87R464 SMT-D
  By: Thierry H.B. No. 1667
  relating to a limit on cost-sharing requirements imposed by a
  health benefit plan for certain prescription insulin.
         SECTION 1.  Chapter 1358, Insurance Code, is amended by
  adding Subchapter C to read as follows:
         Sec. 1358.101.  APPLICABILITY OF SUBCHAPTER. (a) This
  subchapter applies only to a health benefit plan that provides
  benefits for medical or surgical expenses incurred as a result of a
  health condition, accident, or sickness, including an individual,
  group, blanket, or franchise insurance policy or insurance
  agreement, a group hospital service contract, or a small or large
  employer group contract or similar coverage document that is
  offered by:
               (1)  an insurance company;
               (2)  a group hospital service corporation operating
  under Chapter 842;
               (3)  a fraternal benefit society operating under
  Chapter 885;
               (4)  a stipulated premium company operating under
  Chapter 884;
               (5)  a reciprocal exchange operating under Chapter 942;
               (6)  a health maintenance organization operating under
  Chapter 843;
               (7)  a multiple employer welfare arrangement that holds
  a certificate of authority under Chapter 846; or
               (8)  an approved nonprofit health corporation that
  holds a certificate of authority under Chapter 844.

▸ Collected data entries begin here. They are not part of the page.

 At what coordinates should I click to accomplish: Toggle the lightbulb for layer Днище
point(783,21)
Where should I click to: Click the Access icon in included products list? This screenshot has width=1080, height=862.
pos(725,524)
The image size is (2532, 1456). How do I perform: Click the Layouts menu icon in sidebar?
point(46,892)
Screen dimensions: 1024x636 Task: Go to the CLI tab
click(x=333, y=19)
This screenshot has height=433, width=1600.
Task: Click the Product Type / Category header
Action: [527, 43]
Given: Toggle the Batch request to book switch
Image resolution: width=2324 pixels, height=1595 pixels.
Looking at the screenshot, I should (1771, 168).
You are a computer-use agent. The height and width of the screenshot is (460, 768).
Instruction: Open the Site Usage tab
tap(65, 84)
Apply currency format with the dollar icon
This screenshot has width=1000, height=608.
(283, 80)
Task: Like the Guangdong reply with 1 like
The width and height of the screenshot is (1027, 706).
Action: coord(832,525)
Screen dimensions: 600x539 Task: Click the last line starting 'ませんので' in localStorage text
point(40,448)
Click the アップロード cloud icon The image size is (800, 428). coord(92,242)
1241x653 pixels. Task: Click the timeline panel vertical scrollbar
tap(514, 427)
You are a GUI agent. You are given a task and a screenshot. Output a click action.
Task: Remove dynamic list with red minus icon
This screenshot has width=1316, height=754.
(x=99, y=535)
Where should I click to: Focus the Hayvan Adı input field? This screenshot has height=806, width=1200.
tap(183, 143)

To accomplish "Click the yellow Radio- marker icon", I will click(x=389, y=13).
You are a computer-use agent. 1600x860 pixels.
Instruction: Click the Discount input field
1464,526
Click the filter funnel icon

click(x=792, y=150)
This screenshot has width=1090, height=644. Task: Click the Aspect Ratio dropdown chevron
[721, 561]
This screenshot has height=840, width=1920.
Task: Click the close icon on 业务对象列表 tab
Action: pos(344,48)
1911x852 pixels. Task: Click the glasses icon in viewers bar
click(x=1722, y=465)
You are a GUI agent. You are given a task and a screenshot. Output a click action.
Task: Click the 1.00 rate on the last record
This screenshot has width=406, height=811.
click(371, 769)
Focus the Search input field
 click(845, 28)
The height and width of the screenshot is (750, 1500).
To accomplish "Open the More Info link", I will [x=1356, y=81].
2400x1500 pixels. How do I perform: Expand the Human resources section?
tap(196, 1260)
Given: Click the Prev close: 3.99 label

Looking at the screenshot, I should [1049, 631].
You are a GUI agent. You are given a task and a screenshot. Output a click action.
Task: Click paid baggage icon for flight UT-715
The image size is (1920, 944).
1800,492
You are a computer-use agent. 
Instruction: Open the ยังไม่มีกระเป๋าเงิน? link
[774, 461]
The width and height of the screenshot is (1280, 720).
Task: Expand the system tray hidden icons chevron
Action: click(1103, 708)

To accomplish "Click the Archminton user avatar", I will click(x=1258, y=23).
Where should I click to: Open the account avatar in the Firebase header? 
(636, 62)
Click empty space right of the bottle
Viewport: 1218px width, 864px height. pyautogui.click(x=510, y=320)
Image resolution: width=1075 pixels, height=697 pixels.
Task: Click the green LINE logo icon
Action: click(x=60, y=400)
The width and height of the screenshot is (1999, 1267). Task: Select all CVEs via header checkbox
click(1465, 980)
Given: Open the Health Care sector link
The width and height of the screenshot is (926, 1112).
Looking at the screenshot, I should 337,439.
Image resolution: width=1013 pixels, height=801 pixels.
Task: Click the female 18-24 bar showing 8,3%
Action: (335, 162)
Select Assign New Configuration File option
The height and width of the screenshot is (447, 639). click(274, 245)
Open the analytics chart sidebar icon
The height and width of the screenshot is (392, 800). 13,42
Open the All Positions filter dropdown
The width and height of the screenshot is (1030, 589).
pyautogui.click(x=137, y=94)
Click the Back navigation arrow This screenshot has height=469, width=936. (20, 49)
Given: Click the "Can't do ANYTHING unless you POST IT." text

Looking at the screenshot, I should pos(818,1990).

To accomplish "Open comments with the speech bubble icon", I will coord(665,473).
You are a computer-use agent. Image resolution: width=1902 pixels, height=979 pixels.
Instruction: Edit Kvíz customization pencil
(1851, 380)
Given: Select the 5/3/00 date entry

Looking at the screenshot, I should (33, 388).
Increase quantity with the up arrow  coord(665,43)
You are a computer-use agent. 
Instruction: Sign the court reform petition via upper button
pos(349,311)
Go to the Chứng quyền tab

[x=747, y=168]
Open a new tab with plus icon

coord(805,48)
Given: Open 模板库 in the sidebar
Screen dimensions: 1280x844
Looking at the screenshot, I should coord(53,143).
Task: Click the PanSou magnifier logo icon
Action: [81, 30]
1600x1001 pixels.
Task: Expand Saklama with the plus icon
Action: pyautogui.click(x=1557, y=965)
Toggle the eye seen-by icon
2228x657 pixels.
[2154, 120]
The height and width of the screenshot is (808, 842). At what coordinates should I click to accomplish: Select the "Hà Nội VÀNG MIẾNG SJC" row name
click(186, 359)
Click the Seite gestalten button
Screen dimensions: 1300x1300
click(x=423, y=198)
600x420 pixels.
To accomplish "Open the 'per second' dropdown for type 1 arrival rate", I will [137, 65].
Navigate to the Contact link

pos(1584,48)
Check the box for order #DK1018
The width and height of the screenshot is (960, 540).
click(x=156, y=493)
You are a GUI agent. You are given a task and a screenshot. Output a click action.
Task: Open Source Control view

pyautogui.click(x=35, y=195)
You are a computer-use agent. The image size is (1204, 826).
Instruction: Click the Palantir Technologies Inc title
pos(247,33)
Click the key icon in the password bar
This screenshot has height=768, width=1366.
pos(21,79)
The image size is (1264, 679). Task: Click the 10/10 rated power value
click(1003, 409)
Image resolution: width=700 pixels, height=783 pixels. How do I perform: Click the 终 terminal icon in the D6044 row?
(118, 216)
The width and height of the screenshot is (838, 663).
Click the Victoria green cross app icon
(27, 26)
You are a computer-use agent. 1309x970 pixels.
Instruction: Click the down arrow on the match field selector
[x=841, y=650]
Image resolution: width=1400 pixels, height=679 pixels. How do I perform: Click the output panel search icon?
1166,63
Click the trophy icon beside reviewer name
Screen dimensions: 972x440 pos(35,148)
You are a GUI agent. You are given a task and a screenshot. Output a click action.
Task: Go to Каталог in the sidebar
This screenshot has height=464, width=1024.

         (b)  This subchapter applies to group health coverage made
  available by a school district in accordance with Section 22.004,
  Education Code.
         (c)  Notwithstanding any provision in Chapter 1551, 1575,
  1579, or 1601 or any other law, this subchapter applies to:
               (1)  a basic coverage plan under Chapter 1551;
               (2)  a basic plan under Chapter 1575;
               (3)  a primary care coverage plan under Chapter 1579;
               (4)  basic coverage under Chapter 1601.
         (d)  Notwithstanding any other law, this subchapter applies
  to coverage under:
               (1)  the child health plan program under Chapter 62,
  Health and Safety Code, or the health benefits plan for children
  under Chapter 63, Health and Safety Code; and
               (2)  the medical assistance program under Chapter 32,
  Human Resources Code.
         Sec. 1358.102.  EXCEPTION. This subchapter does not apply
               (1)  a health benefit plan that provides coverage:
                     (A)  only for a specified disease or for another
  single benefit;
                     (B)  only for accidental death or dismemberment;
                     (C)  for wages or payments in lieu of wages for a
  period during which an employee is absent from work because of
  sickness or injury;
                     (D)  as a supplement to a liability insurance
                     (E)  for credit insurance;
                     (F)  only for dental or vision care;
                     (G)  only for hospital expenses; or
                     (H)  only for indemnity for hospital confinement;
               (2)  a Medicare supplemental policy as defined by
  Section 1882(g)(1), Social Security Act (42 U.S.C. Section 1395ss);
               (3)  medical payment insurance coverage provided under
  a motor vehicle insurance policy;
               (4)  a long-term care insurance policy, including a
  nursing home fixed indemnity policy, unless the commissioner
  determines that the policy provides benefit coverage so
  comprehensive that the policy is a health benefit plan as described
  by Section 1358.101;
               (5)  health and accident coverage provided by a risk
  pool created under Chapter 172, Local Government Code; or
               (6)  a workers' compensation insurance policy.
         Sec. 1358.103.  LIMIT ON COST-SHARING REQUIREMENT. (a) In
  this section, "insulin" means a prescription drug that contains
  insulin and is used to treat diabetes. The term does not include an
  insulin drug that is administered to a patient intravenously.
         (b)  Subject to Subsection (c), a health benefit plan may not
  impose a cost-sharing provision for insulin if the total amount the
  enrollee is required to pay exceeds $100 for a 30-day supply. 
         (c)  On January 1 of each year, the limit on the amount that
  an enrollee may be required to pay for a 30-day supply of insulin
  increases by a percentage equal to any percentage increase from the
  preceding year in the medical care component of the Consumer Price
  Index of the Bureau of Labor Statistics of the United States
  Department of Labor. 
         (c-1)  Subsection (c) takes effect January 1, 2023. This
  subsection expires September 1, 2023.
         SECTION 2.  The changes in law made by this Act apply only to
  a health benefit plan that is delivered, issued for delivery, or
  renewed on or after January 1, 2022. A health benefit plan
  delivered, issued for delivery, or renewed before January 1, 2022,
  is governed by the law as it existed immediately before the
  effective date of this Act, and that law is continued in effect for
  that purpose.
         SECTION 3.  This Act takes effect September 1, 2021.